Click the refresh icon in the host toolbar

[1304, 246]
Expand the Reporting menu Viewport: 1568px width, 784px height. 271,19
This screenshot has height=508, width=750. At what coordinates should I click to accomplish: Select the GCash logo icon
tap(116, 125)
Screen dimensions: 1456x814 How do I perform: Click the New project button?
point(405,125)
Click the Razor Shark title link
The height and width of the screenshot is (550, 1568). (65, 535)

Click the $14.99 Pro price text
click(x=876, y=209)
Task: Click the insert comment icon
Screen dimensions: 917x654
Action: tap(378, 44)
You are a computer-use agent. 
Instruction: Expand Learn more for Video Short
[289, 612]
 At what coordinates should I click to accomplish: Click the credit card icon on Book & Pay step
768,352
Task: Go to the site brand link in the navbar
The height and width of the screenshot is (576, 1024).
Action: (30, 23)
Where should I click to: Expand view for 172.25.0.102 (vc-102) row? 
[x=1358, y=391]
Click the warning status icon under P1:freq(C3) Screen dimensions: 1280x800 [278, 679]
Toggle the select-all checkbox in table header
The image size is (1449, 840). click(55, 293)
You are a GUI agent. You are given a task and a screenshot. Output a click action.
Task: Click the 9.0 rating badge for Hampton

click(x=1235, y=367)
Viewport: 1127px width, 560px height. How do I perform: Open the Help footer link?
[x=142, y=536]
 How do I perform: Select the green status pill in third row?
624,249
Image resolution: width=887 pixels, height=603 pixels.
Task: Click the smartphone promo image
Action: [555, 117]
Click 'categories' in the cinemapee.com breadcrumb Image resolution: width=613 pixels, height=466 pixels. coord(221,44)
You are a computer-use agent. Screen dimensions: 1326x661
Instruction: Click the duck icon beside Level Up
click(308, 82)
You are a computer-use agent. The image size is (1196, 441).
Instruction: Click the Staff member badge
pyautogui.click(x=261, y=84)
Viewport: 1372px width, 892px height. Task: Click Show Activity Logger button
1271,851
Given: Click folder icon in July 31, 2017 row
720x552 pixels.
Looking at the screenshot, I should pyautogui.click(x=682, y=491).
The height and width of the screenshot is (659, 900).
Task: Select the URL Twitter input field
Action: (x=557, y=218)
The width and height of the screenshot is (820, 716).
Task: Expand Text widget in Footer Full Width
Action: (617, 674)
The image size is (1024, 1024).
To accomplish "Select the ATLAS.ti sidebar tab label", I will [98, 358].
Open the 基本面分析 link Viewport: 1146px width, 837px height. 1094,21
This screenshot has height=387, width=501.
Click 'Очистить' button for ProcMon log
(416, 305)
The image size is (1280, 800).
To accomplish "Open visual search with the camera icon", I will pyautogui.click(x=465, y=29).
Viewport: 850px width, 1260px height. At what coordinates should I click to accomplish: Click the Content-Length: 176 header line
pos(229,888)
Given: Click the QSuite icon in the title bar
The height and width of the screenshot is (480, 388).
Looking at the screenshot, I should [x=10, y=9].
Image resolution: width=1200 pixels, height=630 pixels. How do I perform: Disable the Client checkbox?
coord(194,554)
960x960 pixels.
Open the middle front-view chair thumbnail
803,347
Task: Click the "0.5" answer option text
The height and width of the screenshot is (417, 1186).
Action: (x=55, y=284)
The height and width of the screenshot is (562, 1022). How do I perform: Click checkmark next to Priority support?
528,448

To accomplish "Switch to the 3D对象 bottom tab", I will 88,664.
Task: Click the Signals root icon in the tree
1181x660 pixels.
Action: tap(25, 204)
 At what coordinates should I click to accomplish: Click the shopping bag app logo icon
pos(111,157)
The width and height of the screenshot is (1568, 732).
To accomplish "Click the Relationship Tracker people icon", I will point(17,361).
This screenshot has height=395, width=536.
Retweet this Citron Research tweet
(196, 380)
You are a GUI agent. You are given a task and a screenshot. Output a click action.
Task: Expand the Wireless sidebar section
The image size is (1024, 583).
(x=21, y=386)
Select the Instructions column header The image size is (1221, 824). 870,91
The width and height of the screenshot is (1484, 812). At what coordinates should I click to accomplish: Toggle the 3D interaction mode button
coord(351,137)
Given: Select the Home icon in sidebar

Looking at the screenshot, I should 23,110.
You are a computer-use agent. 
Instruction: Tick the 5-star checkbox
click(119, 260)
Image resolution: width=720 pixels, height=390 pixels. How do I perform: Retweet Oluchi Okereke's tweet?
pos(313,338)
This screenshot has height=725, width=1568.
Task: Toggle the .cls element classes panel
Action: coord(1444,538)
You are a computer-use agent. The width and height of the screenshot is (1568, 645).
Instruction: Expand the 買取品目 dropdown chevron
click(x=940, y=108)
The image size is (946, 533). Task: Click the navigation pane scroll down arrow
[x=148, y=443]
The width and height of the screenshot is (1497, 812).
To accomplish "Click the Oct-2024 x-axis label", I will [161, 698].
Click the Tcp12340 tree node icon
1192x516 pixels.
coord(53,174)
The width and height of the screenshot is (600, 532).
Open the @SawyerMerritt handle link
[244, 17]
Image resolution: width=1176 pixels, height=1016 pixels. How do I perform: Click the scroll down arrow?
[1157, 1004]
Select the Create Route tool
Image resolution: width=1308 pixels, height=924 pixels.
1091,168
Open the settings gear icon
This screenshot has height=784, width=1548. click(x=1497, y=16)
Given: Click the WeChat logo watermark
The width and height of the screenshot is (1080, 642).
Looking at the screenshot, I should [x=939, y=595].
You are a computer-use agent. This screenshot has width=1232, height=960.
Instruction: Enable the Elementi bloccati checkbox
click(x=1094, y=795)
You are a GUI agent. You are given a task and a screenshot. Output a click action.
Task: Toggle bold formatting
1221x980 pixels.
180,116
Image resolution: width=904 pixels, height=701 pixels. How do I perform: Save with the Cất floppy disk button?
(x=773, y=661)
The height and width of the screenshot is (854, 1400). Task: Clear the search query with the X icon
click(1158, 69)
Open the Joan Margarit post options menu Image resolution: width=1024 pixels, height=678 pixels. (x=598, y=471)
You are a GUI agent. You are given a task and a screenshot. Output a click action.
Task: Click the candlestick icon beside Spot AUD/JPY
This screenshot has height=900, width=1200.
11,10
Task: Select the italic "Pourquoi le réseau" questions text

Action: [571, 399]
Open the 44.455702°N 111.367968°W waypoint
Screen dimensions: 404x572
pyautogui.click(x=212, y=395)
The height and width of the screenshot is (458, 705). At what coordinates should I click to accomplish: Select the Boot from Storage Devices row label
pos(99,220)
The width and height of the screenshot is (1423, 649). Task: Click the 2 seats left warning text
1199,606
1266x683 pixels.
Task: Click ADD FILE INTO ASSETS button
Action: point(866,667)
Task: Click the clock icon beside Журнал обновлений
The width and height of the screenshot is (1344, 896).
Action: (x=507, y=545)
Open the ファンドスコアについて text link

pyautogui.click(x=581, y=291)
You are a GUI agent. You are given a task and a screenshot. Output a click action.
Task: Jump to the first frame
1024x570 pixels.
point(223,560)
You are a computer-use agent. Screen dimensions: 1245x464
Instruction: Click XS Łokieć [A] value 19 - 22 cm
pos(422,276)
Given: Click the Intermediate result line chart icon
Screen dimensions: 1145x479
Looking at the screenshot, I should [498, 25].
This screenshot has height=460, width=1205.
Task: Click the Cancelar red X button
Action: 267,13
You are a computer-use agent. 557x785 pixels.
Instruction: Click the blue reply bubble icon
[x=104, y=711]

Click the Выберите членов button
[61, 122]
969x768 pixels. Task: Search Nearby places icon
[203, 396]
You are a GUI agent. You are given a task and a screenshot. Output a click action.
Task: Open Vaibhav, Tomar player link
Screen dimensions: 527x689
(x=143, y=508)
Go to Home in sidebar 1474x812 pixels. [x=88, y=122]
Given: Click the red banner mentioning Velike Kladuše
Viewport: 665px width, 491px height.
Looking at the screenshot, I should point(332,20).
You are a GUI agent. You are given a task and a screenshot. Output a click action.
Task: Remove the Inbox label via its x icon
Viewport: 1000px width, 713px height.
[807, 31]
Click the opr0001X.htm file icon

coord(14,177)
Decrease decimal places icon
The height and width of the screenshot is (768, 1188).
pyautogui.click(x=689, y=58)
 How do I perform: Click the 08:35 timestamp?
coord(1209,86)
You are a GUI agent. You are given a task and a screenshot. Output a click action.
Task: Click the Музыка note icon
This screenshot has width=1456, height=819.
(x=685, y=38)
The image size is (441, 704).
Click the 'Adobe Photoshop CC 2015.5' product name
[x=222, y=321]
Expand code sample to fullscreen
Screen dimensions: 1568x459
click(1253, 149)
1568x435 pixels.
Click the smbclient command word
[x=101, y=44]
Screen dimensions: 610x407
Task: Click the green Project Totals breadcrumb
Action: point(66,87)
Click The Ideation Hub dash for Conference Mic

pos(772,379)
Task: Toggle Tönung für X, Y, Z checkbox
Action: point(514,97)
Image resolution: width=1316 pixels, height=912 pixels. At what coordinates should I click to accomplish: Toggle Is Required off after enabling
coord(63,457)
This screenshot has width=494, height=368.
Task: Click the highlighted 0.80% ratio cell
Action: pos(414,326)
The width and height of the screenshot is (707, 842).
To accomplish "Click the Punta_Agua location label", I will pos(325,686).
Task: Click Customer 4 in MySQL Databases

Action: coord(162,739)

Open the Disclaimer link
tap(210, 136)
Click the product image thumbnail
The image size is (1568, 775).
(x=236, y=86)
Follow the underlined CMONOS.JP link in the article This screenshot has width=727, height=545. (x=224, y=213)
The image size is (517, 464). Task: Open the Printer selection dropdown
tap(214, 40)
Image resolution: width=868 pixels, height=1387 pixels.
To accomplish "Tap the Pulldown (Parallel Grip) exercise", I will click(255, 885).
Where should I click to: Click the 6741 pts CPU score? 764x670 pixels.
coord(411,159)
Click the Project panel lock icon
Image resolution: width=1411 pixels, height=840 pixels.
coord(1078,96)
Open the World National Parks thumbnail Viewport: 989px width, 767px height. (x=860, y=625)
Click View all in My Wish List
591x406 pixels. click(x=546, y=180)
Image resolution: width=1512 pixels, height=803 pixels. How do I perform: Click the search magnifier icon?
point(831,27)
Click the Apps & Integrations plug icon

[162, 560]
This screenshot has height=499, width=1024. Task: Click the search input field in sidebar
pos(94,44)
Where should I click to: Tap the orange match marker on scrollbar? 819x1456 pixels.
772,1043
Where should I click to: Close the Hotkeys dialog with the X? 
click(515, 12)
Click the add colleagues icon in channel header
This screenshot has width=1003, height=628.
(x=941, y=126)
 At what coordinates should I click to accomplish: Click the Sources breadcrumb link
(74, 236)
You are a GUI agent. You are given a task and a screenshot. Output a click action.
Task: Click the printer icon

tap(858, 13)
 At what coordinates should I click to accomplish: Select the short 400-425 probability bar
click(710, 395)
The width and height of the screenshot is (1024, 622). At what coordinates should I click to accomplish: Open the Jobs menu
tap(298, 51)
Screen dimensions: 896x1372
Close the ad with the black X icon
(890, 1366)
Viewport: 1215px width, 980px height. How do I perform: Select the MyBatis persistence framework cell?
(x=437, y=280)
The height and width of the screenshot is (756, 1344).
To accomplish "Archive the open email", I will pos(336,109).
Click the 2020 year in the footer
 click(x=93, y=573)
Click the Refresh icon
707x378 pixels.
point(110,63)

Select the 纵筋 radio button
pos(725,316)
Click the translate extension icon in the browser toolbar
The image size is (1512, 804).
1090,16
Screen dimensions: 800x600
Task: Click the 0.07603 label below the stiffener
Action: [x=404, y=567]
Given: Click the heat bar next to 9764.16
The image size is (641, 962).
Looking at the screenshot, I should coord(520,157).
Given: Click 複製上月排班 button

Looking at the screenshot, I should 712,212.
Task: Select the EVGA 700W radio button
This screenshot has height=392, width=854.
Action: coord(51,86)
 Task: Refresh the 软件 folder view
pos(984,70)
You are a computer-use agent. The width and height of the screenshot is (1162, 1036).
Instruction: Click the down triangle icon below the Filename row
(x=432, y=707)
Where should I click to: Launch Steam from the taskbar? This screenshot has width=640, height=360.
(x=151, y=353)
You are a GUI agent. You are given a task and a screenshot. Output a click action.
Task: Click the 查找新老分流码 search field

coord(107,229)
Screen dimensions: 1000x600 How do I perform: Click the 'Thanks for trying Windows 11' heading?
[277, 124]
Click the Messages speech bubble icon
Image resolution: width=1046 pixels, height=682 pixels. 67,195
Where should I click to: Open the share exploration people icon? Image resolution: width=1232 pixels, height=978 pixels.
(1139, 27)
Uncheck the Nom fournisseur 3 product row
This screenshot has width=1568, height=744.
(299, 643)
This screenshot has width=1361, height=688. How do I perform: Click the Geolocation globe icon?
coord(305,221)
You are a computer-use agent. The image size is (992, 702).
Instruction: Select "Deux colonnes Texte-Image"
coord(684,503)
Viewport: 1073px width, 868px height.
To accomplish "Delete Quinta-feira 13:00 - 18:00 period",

◇ ◇ ◇

Copy these lines verbatim, starting at the line that contains "Where should I click to: Close" and ending after the line that contains "Looking at the screenshot, I should 712,212.", with both of those lines included.

- _Response to the exercise_
Where should I click to: Close the Hotkeys dialog with the X? 
click(515, 12)
Click the add colleagues icon in channel header
This screenshot has width=1003, height=628.
(x=941, y=126)
 At what coordinates should I click to accomplish: Click the Sources breadcrumb link
(74, 236)
You are a GUI agent. You are given a task and a screenshot. Output a click action.
Task: Click the printer icon

tap(858, 13)
 At what coordinates should I click to accomplish: Select the short 400-425 probability bar
click(710, 395)
The width and height of the screenshot is (1024, 622). At what coordinates should I click to accomplish: Open the Jobs menu
tap(298, 51)
Screen dimensions: 896x1372
Close the ad with the black X icon
(890, 1366)
Viewport: 1215px width, 980px height. How do I perform: Select the MyBatis persistence framework cell?
(x=437, y=280)
The height and width of the screenshot is (756, 1344).
To accomplish "Archive the open email", I will pos(336,109).
Click the 2020 year in the footer
 click(x=93, y=573)
Click the Refresh icon
707x378 pixels.
point(110,63)

Select the 纵筋 radio button
pos(725,316)
Click the translate extension icon in the browser toolbar
The image size is (1512, 804).
1090,16
Screen dimensions: 800x600
Task: Click the 0.07603 label below the stiffener
Action: [x=404, y=567]
Given: Click the heat bar next to 9764.16
The image size is (641, 962).
Looking at the screenshot, I should coord(520,157).
Given: Click 複製上月排班 button

Looking at the screenshot, I should 712,212.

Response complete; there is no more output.